Maharaja Bhupinder Singh Punjab Sports University
- Motto: Nishe Kar Apni Jeet karon
- Type: State
- Established: August 2019; 7 years ago
- Affiliations: UGC
- Chancellor: Governor of Punjab
- Vice-Chancellor: Dr. Pushpinder Singh Gill
- Location: Punjab, India 30°23′33″N 76°19′04″E﻿ / ﻿30.3924261°N 76.3178994°E
- Website: mbspsu.ac.in

= Punjab Sports University =

Sports state university in Punjab, India

Punjab Sports University, officially Maharaja Bhupinder Singh Punjab Sports University (MBSPSU), is a residential and affiliating sports state university in Patiala, Punjab, India.

==History==
A sports university in Punjab was announced by the Government of Punjab in June 2017. In July 2019 it was decided to name it after Maharaja Bhupinder Singh.
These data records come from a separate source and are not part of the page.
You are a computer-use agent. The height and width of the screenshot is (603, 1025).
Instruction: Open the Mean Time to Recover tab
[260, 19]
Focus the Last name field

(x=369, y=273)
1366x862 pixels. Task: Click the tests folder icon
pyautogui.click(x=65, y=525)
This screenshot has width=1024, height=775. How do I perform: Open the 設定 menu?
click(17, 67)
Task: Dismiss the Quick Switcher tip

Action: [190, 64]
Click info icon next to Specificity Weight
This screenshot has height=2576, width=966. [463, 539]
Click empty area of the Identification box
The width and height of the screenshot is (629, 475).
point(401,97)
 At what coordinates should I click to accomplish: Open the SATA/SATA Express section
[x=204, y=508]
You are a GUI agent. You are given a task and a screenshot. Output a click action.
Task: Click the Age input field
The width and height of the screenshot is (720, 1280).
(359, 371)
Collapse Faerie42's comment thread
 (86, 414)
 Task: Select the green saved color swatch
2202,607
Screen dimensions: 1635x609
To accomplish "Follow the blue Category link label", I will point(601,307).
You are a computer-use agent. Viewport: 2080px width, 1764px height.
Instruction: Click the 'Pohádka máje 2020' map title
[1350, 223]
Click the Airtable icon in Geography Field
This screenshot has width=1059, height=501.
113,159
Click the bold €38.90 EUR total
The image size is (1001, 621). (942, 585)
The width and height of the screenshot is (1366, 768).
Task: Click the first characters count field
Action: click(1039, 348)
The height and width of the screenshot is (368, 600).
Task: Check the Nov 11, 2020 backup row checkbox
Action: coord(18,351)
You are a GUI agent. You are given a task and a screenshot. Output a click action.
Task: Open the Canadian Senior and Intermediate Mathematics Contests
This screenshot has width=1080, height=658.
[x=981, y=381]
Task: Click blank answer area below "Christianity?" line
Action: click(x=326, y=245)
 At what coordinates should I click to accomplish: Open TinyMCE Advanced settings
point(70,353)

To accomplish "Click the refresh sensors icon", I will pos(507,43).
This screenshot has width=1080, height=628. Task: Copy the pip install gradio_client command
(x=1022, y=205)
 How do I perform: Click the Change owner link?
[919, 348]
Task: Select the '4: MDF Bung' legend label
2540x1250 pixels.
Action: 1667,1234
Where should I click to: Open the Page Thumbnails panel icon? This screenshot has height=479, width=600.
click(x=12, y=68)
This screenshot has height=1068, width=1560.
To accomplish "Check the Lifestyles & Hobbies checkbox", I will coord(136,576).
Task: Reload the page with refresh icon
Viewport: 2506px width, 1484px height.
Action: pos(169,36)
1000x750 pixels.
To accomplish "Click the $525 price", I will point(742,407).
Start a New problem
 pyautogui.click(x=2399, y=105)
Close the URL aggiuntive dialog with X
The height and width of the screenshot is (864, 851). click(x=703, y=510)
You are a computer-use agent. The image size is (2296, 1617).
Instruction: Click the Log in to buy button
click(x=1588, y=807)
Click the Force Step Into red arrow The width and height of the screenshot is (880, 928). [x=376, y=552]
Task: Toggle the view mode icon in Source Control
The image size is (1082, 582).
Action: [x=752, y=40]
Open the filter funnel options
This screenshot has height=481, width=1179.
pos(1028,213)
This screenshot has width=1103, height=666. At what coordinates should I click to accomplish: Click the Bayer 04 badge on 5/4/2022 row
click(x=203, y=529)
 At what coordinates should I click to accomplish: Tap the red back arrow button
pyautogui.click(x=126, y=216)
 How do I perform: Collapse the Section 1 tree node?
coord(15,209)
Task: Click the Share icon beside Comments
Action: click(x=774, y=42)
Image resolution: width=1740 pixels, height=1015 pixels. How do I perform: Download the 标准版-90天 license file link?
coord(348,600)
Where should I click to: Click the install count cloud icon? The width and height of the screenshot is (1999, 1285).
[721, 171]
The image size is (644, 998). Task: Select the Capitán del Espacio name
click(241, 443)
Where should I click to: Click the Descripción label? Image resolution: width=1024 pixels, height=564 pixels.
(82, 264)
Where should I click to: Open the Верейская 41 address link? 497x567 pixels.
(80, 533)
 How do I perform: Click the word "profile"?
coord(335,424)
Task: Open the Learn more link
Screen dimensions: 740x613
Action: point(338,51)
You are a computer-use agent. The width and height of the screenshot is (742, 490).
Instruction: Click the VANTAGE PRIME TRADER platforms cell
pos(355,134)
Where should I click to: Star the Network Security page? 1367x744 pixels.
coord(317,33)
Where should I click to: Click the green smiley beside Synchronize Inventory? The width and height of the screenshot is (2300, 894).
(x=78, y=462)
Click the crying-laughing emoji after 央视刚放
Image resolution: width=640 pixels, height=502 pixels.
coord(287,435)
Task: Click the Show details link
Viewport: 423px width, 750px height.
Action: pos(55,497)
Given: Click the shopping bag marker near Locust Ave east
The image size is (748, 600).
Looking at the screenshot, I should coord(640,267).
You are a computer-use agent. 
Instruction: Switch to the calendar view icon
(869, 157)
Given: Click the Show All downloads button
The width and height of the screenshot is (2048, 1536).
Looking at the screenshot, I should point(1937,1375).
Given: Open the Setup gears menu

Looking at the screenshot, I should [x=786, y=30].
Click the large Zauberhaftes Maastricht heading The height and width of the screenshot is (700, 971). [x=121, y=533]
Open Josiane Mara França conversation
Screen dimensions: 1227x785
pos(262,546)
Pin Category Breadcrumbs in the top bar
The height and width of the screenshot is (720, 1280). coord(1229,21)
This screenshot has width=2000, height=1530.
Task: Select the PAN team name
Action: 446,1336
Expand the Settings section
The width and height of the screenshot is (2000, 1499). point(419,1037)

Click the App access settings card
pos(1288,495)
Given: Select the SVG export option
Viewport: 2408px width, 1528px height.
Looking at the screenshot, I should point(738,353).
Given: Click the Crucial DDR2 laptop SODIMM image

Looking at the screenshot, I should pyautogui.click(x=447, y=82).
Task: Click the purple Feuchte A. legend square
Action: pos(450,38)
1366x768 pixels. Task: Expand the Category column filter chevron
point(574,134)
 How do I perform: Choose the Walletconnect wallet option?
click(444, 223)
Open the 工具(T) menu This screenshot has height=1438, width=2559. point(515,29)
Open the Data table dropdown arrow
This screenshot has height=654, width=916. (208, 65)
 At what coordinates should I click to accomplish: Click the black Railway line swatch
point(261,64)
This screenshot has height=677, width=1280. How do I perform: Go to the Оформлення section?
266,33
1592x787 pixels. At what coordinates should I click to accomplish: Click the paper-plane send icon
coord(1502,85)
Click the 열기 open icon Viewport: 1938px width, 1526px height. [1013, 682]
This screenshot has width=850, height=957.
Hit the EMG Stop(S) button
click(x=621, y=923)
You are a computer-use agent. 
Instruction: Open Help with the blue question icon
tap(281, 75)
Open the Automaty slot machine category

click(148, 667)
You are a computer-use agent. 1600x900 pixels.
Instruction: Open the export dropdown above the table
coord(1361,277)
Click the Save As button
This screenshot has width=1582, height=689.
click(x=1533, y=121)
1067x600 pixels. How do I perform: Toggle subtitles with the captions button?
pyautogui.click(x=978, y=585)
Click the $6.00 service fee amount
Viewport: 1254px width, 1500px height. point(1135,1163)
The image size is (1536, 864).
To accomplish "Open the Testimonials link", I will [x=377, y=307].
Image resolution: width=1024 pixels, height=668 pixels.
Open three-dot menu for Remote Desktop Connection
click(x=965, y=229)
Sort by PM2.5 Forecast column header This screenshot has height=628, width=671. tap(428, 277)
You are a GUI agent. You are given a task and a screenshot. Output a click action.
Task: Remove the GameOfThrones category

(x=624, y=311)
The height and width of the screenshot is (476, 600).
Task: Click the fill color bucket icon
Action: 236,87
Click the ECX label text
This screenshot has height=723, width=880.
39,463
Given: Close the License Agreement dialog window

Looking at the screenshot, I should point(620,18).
It was established in August 2019 thorough The Maharaja Bhupinder Singh Punjab Sports University Act, 2019 and approved by the University Grants Commission (UGC) in September of that year. Jagbir Singh Cheema was appointed the first Vice-Chancellor.

==Campus==
The university was started from a transit campus at Prof. Gursewak Singh Government College of Physical Education. It will have a permanent campus of 97 acre in Sidhowal village, Patiala district adjacent to the Rajiv Gandhi National University of Law.